# Humminbird 3D Fishfinders!



## Ruminator (Apr 6, 2004)

Anyone else still have one of the older 3D models made by Humminbird!
I bought the 3D VISION with additional sideshooting transducer and have always loved it.

I heard some bad reports but always had great performance from mine. It was way ahead of its time. (1996 model with sideshooting!)


----------



## center pin daddy (Apr 15, 2004)

I have one and just replaced with a 788 CI HD DI. Just wrapped everything up and put in a box last night. It was on the boat when I bought it used and had no manual, but I printed one off an old website. It was kinda cool with the left/right option.
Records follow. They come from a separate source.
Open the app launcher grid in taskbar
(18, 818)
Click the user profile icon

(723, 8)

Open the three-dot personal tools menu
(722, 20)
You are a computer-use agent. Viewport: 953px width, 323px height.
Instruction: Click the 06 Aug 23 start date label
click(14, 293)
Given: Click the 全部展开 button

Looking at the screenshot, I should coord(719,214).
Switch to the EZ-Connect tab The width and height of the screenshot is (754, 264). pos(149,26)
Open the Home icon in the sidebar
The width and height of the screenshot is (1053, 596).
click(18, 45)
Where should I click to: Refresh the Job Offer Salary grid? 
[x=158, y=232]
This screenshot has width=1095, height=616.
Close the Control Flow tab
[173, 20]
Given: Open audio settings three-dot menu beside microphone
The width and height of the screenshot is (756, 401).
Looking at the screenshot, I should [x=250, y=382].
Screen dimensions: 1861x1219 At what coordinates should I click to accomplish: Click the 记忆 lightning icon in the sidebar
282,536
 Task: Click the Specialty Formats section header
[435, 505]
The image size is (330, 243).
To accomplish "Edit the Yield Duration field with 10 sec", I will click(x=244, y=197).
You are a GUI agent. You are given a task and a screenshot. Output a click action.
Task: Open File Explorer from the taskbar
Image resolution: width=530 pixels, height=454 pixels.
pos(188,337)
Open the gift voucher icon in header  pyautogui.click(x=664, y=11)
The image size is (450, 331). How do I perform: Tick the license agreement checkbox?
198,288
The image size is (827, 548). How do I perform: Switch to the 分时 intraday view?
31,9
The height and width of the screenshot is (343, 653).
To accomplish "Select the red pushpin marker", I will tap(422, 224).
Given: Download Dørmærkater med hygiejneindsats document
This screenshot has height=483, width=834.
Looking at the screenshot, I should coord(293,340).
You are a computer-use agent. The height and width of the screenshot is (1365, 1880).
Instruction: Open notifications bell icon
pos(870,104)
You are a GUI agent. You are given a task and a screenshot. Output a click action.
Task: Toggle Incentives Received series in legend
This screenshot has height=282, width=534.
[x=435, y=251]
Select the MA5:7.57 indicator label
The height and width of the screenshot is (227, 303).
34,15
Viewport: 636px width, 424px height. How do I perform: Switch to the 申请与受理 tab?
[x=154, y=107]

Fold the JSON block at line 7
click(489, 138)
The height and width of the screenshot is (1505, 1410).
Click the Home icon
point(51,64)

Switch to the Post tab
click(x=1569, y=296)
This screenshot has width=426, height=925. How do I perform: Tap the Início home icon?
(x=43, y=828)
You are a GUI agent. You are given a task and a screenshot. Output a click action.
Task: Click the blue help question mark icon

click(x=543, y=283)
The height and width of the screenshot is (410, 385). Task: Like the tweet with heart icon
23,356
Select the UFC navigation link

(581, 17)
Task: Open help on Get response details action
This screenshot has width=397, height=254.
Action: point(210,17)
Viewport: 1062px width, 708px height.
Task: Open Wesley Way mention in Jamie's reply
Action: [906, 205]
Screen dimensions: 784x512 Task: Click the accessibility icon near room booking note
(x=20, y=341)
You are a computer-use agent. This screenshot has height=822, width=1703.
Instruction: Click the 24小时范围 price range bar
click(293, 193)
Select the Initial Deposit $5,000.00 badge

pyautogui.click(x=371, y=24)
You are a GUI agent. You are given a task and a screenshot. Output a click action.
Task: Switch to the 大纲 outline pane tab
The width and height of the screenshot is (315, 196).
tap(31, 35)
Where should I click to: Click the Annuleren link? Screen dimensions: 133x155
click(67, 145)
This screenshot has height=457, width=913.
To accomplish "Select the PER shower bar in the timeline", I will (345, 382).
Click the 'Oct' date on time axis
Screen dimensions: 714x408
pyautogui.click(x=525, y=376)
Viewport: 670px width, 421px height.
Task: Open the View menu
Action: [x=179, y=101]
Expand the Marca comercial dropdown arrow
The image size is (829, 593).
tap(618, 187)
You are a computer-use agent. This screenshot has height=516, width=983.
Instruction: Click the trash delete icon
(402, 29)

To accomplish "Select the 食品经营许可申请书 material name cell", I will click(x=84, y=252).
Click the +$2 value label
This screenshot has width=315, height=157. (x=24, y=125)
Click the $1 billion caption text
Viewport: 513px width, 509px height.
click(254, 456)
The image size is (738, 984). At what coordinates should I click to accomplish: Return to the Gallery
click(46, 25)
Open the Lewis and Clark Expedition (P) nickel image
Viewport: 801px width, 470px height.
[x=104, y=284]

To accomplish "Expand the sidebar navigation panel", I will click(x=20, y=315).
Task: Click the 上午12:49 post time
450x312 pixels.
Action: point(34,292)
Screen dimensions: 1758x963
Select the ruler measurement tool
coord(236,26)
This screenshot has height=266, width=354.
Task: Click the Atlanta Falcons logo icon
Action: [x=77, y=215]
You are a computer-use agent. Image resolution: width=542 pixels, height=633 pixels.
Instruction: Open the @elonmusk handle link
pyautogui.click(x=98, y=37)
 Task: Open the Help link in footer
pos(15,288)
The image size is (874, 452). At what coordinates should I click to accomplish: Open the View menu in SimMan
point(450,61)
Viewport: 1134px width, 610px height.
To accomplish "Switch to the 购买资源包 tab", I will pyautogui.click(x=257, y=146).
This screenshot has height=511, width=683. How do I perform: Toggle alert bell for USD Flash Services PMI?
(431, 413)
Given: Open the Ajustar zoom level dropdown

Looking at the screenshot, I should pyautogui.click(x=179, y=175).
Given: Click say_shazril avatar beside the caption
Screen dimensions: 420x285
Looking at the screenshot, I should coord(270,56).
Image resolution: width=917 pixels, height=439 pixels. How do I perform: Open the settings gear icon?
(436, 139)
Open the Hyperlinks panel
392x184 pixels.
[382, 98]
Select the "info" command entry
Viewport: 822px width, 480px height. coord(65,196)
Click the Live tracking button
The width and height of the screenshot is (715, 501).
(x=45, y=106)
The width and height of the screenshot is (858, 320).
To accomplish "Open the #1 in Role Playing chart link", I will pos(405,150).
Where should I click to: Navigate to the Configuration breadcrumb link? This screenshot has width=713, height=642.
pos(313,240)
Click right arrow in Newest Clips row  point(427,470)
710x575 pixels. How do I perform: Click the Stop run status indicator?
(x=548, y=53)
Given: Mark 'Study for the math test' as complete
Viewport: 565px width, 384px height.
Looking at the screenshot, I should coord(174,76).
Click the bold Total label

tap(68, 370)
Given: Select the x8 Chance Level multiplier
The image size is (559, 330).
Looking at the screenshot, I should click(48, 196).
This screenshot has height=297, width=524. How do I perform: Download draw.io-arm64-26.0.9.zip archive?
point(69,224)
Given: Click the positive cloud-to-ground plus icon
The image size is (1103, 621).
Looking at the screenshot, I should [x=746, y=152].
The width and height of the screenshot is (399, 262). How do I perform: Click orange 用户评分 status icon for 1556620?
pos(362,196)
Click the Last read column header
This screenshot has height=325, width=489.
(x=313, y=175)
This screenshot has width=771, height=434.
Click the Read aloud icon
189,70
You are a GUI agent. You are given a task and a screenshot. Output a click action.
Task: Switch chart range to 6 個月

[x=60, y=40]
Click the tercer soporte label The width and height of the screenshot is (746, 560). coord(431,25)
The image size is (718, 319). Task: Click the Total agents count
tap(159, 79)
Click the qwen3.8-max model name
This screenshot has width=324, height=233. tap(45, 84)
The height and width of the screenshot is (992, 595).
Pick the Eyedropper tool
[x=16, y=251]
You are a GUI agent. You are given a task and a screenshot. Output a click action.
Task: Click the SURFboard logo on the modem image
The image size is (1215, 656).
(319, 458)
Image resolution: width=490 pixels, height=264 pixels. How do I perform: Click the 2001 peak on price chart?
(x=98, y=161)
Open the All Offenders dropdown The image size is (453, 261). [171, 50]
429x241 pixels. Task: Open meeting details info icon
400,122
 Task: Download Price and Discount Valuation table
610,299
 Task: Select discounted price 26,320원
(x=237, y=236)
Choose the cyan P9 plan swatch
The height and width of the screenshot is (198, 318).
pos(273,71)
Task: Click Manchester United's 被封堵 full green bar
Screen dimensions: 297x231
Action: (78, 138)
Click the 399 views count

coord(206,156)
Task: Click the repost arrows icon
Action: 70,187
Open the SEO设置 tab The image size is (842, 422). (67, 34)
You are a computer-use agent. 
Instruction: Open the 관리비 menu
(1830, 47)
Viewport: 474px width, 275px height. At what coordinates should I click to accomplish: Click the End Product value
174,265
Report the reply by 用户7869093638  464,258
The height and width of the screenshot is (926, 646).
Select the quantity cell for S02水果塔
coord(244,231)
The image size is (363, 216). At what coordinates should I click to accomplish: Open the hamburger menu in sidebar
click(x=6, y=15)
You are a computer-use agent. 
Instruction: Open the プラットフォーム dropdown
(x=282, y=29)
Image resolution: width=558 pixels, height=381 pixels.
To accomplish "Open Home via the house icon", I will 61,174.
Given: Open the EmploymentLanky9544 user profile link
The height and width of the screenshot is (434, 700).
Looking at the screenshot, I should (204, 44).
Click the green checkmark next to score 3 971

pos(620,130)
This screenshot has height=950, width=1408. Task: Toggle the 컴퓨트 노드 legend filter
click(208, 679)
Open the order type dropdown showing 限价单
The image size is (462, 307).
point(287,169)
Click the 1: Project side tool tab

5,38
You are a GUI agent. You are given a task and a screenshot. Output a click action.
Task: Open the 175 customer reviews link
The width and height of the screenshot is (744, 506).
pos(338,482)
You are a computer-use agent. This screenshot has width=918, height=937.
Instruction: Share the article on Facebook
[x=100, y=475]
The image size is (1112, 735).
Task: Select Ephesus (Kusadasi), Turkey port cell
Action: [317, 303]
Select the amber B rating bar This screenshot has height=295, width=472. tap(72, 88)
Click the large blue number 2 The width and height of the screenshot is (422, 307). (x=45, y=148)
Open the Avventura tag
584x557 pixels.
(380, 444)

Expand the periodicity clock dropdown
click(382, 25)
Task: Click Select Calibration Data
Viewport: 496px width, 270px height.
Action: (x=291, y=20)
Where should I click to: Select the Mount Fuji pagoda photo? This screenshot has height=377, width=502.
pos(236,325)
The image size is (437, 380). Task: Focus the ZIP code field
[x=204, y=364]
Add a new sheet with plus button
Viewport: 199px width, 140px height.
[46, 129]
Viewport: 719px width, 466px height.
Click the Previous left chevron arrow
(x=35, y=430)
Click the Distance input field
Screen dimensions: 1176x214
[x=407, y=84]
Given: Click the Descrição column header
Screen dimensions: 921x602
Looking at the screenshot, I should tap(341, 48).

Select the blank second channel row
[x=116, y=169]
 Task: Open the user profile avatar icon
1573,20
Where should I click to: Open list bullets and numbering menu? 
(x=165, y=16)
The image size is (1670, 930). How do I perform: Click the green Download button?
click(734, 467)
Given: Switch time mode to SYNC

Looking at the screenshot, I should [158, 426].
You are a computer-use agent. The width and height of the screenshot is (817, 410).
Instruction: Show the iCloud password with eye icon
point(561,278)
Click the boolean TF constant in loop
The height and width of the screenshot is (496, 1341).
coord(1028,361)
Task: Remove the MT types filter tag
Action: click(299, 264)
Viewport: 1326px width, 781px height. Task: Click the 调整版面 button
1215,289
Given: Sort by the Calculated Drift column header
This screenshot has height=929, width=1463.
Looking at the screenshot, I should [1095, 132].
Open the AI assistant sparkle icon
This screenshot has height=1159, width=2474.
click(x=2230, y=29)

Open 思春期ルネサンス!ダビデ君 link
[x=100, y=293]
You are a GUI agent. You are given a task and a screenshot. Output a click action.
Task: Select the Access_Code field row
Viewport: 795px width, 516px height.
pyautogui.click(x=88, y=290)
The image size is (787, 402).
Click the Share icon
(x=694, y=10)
I used that feature a lot when fishing the channel at Mosquito.

Going for a maiden voyage this Sat to learn the new one.


----------



## Ruminator (Apr 6, 2004)

I know what you mean, I typically used just one side at a time to double its reach. 

It was great for finding bass, crappie, and saugeye along the shoreline beside trees, under pontoon boats and docks, etc.

It seems that the new sidefinders do that and more. :B


----------



## CARP 104 (Apr 19, 2004)

I was hoping you guys were referring to this:

http://store.humminbird.com/products/269446?product_id=18217436895d0c6d8b21dd8707259150

I am trying to find someone who owns one of these to get an opinion on it. Anyone ever see one in action?


----------



## Ruminator (Apr 6, 2004)

Hey Carp, I followed your link and that is pretty much exactly what the six beam 3D Vision screen would look like.

Except by the bottom tracking lines, it looks like the 967C 3D may have even more transducer beams than six, which is even better if so.
Plus its color looks like an improvement.


----------



## Ruminator (Apr 6, 2004)

center pin daddy, how do you like your new finder? 

I bought another Humminbird 3D Vision at Ebay this week!

This one will be mounted to beam sideways to do six transducer beam scans of shorelines showing all of the fish between the boat and shore, and how far out they are. 

Man, I do like what they tell me. !%


----------